Samuel had a comforting story to tell himself. The real reason he didn’t go to the gym was not because he believed it was futile (even if what he was saying was technically true), but it was easier than admitting it was difficult to find the time to exercise2.
This is the central premise of The Elephant in the Brain:
Our brains are built to act in our self-interest…And in order to throw them off the trail, our brains often keep “us,” our conscious minds, in the dark. The less we know of our own ugly motives, the easier it is to hide from others. Self deception is therefore strategic, a ploy our brains use to look good while behaving badly.
Increasingly, I notice how often I’m lying to myself. I’ll give you a recent example.
Last year, I set a goal to partner with five law firms.
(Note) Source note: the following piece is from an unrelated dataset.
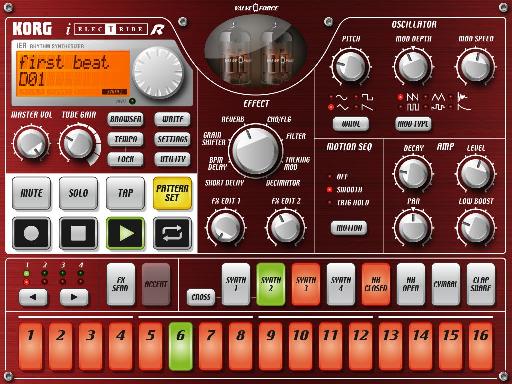This screenshot has width=512, height=384.
Task: Click the orange first beat pattern display
Action: 73,74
I pursued it unseriously, sending a few emails, all the while convincing myself that it wasn’t a goal I really wanted. As soon as I didn’t receive an immediate response from the firms I contacted, I saw this as confirmation that I was working on the wrong things. I gave up.
This year, I decided I was going to actually try to secure five partnerships. No matter the outcome, I wasn’t going to allow not trying or a false storyline to be the reason for my failure. Because I was serious about the goal, I put in 10 times the work: How was I going to approach this goal to ensure I was successful? I made myself accountable to the team, set a deadline, built proposals and was relentless in following up.
What struck me the most about this experience is that I could have done all of this last year. The problem was that I formed a conclusion before I actually tried. I gave up at the first sign of difficulty.
When you next set a goal, I’d ask yourself: Are you willing to do what it takes to achieve the outcome? What would you do if you had to guarantee you were successful?
Now, it’s fine if you decide you aren't willing to do what it takes. It may not be the biggest priority right now. But it's useful not to lie to yourself.
I’d even go one step further and consider the language you use when you set a goal.
As Yudkowsky writes:
‘Much of life's challenge consists of holding ourselves to a high enough standard. I may speak more on this principle later, because it's a lens through which you can view many-but-not-all personal dilemmas—"What standard am I holding myself to? Is it high enough?
So if much of life's failure consists in holding yourself to too low a standard, you should be wary of demanding too little from yourself—setting goals that are too easy to fulfill.
Often where succeeding to do a thing, is very hard, trying to do it is much easier.
Which is easier—to build a successful startup, or to try to build a successful startup? To make a million dollars, or to try to make a million dollars?’
Now, when I set a goal, I remove the word ‘try’.
I won’t tell myself, ‘I’m going to try to do five squats this set’. I’ll tell myself, ‘I’m going to do five squats this set.’
This doesn’t mean I can’t fail. I absolutely can. But when I take out the word try, I set a higher standard. The steps I take are different if I’m going to achieve a goal than if I’m going to try to achieve a goal.
You may have experienced this at school or university, where it was normal to talk about how much you weren’t studying for an exam you cared about.
Samuel shared the real reason he wasn’t exercising later that night.